Professional pressure, competition and ambition all combine to push scientists to publish more quickly than would be wise.

And then there’s the influence of funding from parties seeking particular results.

A recent Associated Press story highlighted the latter concern, specifically with regard to the food industry, and the reportage of nutrition study results by the media.

As competition for government funding intensifies, industry funding is increasingly critical for advancing science. Food companies have taken advantage of the situation by funding research pertinent to their products. The companies insist that scientists they fund to conduct studies are not pushed to achieve any particular results, and the scientists proclaim their unfettered objectivity.

There is little reason to imagine that companies place overt pressure to reach any particular conclusions. But there are subtle influences at work and researchers are well aware of the sources of their funding.

As Chazal teach us, negius, or ulterior factors, can be at play even when people are convinced that they are acting objectively. Rabbi Yishmael’s sharecropper would bring him a basket of fruit from Rabi Yishmael’s land every Friday. The Gemara (Kesuvos, 105b) recounts how, one week, the worker brought the fruit to him on a Thursday.

When Rabi Yishmael asked why, the worker explained that he was party to a court case before the Tanna that day and thought that he may as well bring the fruit then too. Rabi Yishmael immediately recused himself from the sharecropper’s case.

If a Tanna can be subject to subconscious bias, all the more so a mere scientist.

And what a funder does with data provides even more reason for suspicion. “Does candy,” a CBS News headline asks, “keep kids from getting fat?” The teaser was born of a scientific paper that utilized a government database of surveys that asked people to recall what they ate in the past 24 hours. The paper was funded by a trade organization representing chocolate bar producers.

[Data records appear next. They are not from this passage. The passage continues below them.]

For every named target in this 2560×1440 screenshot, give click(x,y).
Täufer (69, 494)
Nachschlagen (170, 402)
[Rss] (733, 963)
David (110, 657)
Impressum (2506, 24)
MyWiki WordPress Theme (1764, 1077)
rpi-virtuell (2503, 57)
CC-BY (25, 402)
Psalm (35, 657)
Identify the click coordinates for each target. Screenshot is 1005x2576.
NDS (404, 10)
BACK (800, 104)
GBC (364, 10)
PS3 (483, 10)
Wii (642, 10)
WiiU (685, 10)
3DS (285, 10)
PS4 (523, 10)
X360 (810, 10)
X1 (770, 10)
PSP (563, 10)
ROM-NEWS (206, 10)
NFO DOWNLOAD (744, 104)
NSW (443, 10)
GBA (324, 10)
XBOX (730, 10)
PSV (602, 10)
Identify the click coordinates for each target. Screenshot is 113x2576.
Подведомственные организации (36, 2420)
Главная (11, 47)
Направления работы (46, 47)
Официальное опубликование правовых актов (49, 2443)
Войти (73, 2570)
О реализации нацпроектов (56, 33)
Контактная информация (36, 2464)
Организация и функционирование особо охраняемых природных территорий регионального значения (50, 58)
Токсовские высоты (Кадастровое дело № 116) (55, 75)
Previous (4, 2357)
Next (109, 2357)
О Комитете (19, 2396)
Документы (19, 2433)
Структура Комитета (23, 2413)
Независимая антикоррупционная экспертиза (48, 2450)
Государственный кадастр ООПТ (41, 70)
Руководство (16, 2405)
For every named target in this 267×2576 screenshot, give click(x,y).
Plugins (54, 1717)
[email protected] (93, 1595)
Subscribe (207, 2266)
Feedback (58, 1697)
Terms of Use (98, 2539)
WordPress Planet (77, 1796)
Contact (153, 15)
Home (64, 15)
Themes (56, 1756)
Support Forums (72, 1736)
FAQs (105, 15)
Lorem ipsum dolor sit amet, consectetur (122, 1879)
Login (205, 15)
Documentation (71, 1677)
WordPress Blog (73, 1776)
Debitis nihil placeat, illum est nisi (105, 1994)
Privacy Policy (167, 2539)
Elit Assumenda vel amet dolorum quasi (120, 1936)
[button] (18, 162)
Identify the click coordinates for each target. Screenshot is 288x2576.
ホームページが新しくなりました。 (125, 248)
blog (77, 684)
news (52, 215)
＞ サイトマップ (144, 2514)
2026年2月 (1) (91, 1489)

Although the researchers cautioned in their report that “cause and effect associations cannot be drawn” from their study, the group that funded the undertaking issued a press release declaring: “New study shows children and adolescents who eat candy are less overweight or obese.”

If it’s not quite a math proficiency/shoe size correlation, it’s close. AP’s Food Industry Writer, Candice Choi, rifled through thousands of pages of e-mails and discovered one from an author of that study, a professor of nutrition at Louisiana State University, commenting on an attached abstract for the paper with the telling words: “We’re hoping they can do something with it — it’s thin and clearly padded.”

Then there’s PepsiCo, which owns Quaker and has funded studies showing the benefits of oats. In 2011, the company hired scientists to test the hypothesis that its Quaker oatmeal and cold cereal squares would each be more filling than a popular breakfast cereal made by one of its rivals.

The trial, which involved less than 50 participants, yielded commercially useful data for the hot oatmeal but only mixed results for the cold cereal.

“I am sorry that the oat squares did not perform as well as hoped,” reported the scientist overseeing the study, “but your hypotheses were validated with the oatmeal.”

When PepsiCo published the study, it chose to include only the happy results, deeming the inconclusive ones insufficiently significant to share with the public.

There’s nothing wrong with industry funding research it believes may yield results that will be useful in marketing. But shoe size doesn’t really correlate with math ability, and eating candy is no diet aid. And so it’s important that consumers be clearly apprised of whose money is behind a study, so they can treat industry-funded research results with a healthy dose of skepticism.